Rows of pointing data
-.-.-

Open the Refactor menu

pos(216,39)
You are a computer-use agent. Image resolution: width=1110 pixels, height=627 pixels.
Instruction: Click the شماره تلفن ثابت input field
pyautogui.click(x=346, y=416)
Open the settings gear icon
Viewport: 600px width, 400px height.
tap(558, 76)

-.-.-

(EXERCISE DETAILS): Return every line of the material above without any change, keeping the original order.

(PROBLEM SOLUTION):
Open the Refactor menu

pos(216,39)
You are a computer-use agent. Image resolution: width=1110 pixels, height=627 pixels.
Instruction: Click the شماره تلفن ثابت input field
pyautogui.click(x=346, y=416)
Open the settings gear icon
Viewport: 600px width, 400px height.
tap(558, 76)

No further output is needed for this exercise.